"Aku mencintaimu. Kau adalah anugerah terindah yang pernah hadir dalam hidupku."
•••
Prolog
Sebuah kereta kuda meluncur di jalanan Mayfair. Sebuah tangan sekilas terlihat manakala tirai yang menutupi jendela kereta tersingkap. Siluet gadis itu terlihat remang-remang di bawah sinar rembulan yang menembus kaca.
"Aku tidak percaya kita benar-benar kembali." Ungkap Lydia. Entah sudah beberapa kali pelayan pribadinya berkata demikian, Jane sudah berhenti menghitung ketika kapal yang membawa mereka mendarat di Dover.
Sementara Jane menatap muram ke bangunan-bangunan yang melintas, ia mendesah panjang. Andai Jason tidak bertunangan dan akan menikah Jane pasti enggan kembali.
"Kau terlihat tidak senang Jane." Sergah Lydia heran. "Bukankah kau seharusnya senang?"
Jane tidak tahu. Sebagian dirinya merindukan Inggris, kampung halamannya.

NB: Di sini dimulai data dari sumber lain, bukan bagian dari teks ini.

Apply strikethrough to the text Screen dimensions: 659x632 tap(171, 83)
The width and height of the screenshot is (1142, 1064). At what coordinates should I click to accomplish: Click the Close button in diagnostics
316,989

Ia rindu berkuda di Hyde Park ketika masih sepi, menyusuri danau Serpentine, festival api anggun di rumah pedesaannya setiap musim gugur, dan terutama berkumpul dengan ibu dan kakaknya.

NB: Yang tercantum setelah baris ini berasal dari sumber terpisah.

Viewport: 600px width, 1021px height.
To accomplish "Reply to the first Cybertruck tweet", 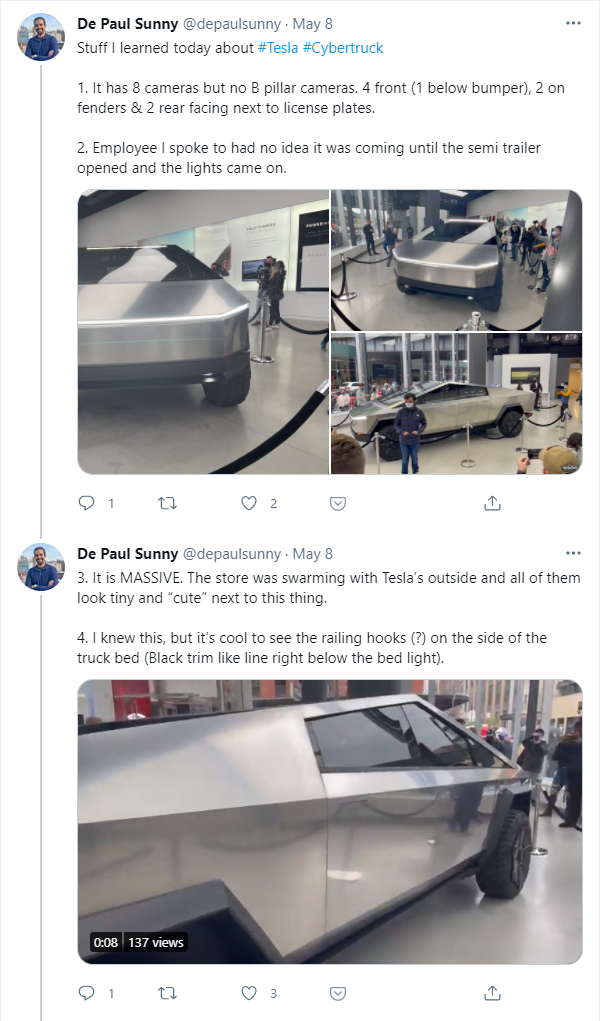I will [x=87, y=503].
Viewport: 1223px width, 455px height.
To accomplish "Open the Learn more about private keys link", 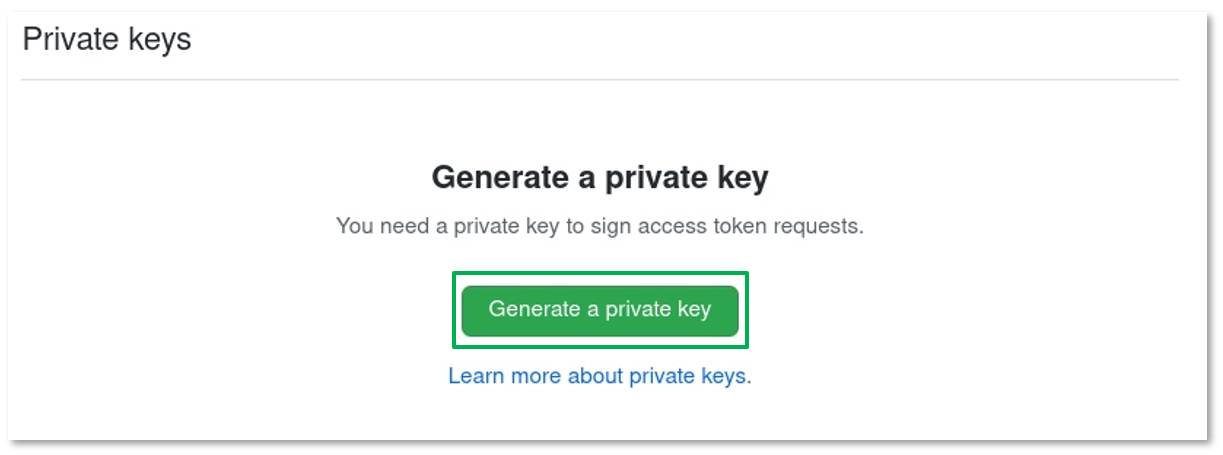I will click(x=597, y=376).
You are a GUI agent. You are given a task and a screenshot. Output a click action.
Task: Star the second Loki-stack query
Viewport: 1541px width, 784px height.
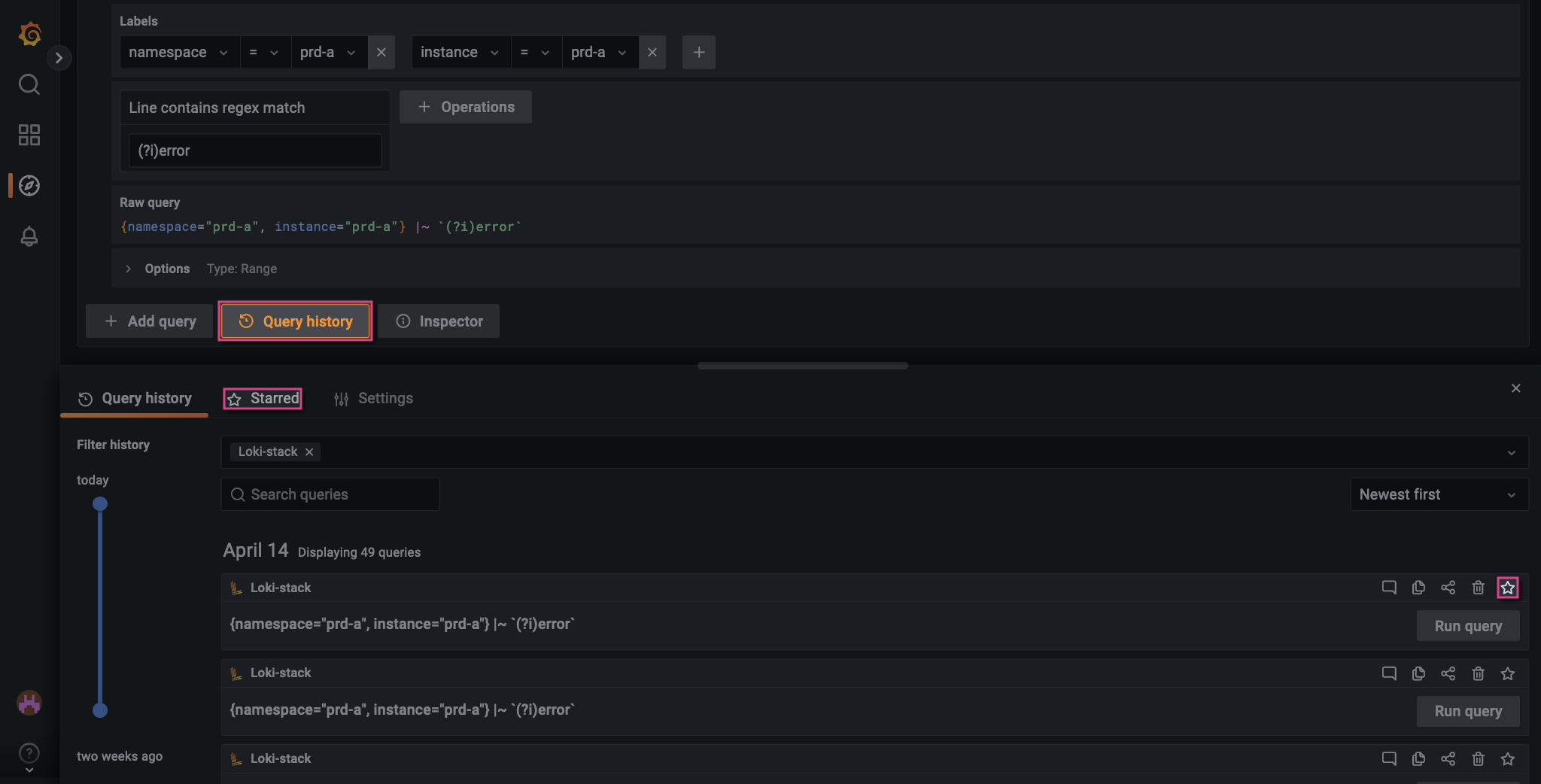pyautogui.click(x=1508, y=673)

"Entahlah Lydia, Aku tidak tahu." Itu adalah ungkapan jujur, gadis itu menatap ke kejauhan, ke dalam pekatnya malam. Mau tidak mau pikirannya melayang ke kenangan lima tahun lalu yang mati-matian ingin ia hapus. Dan satu bayangan menyelinap ke dalam benaknya tanpa bertanya.
***
Chapter 01
London, 1818.
White, salah satu klub pria paling ekslusif di Inggris. Season baru saja dimulai. Tidak sedikit bangsawan yang sudah datang ke London untuk menyambut datangnya season. Lihat saja orang-orang yang berada di meja-meja judi itu, mereka adalah nama-nama dari sekian kelompok elit di Inggris ini.

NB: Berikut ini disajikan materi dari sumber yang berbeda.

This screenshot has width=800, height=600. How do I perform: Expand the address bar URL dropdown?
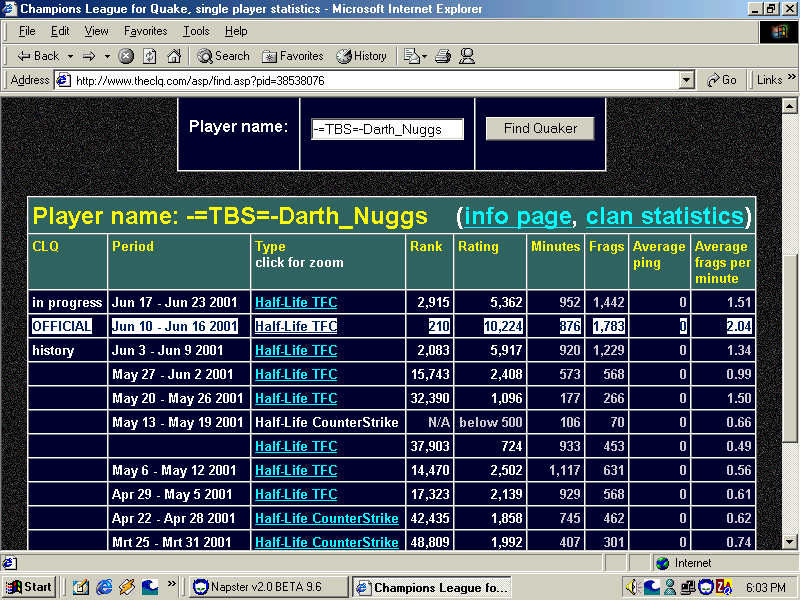686,80
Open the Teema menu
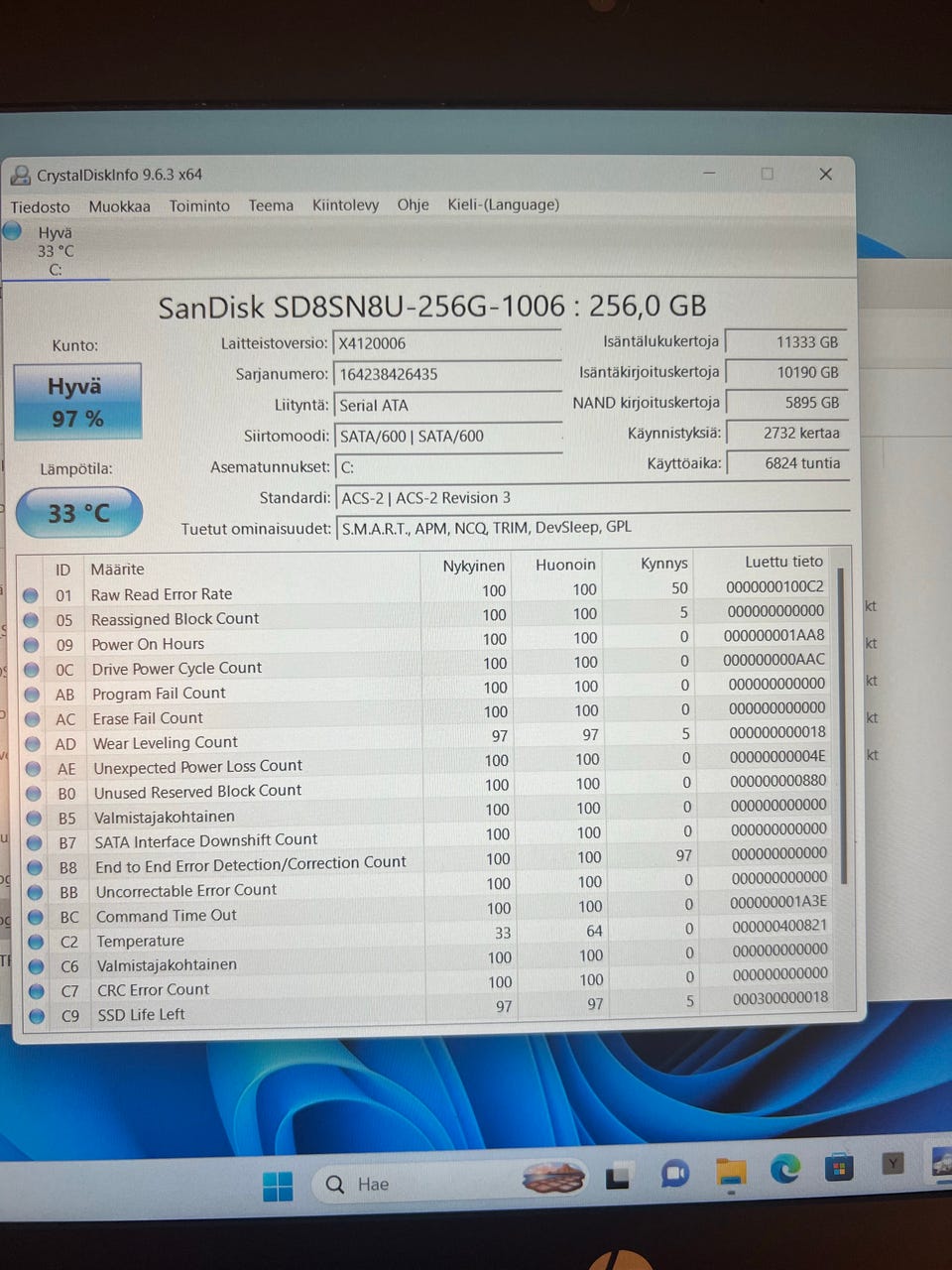This screenshot has width=952, height=1270. click(271, 205)
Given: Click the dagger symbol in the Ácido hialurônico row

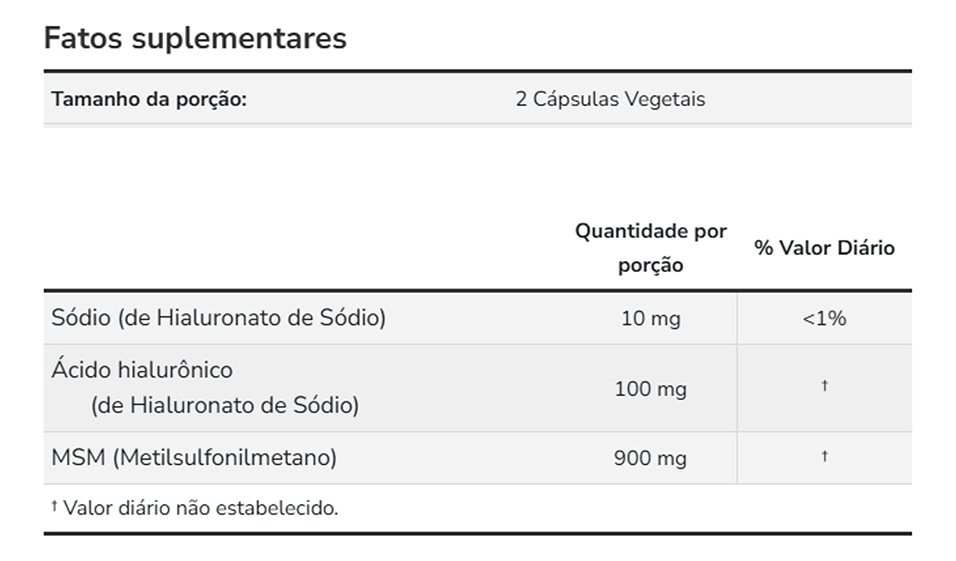Looking at the screenshot, I should 824,386.
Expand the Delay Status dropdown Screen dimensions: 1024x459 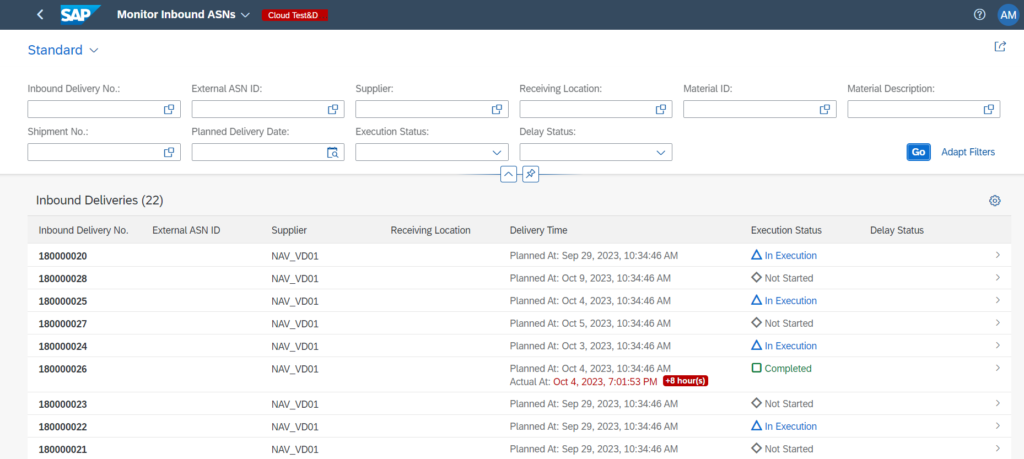[x=661, y=153]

Michael Jonathan Raleigh, putra kedua Earl of Raleigh menatap geli pria-pria di sekitarnya. Ia menatap kartunya puas, sepertinya ia akan menang lagi malam ini. Sementara para lawannya duduk gelisah sembari diam-diam melirik ke samping kanan dan kiri. Michael mengenali itu sebagai pertanda barangkali mereka sedang tidak beruntung. Sudut bibir pria itu terangkat sedikit, sejujurnya ia sudah bosan dengan permainan kartu ini. Ia selalu keluar sebagai pemenang, entah sepertinya dewi fortuna begitu tergila-gila padanya. Sudah empat putaran dan ia masih saja kagum dengan keberuntungannya. Kali ini Michael tahu ia harus berhenti.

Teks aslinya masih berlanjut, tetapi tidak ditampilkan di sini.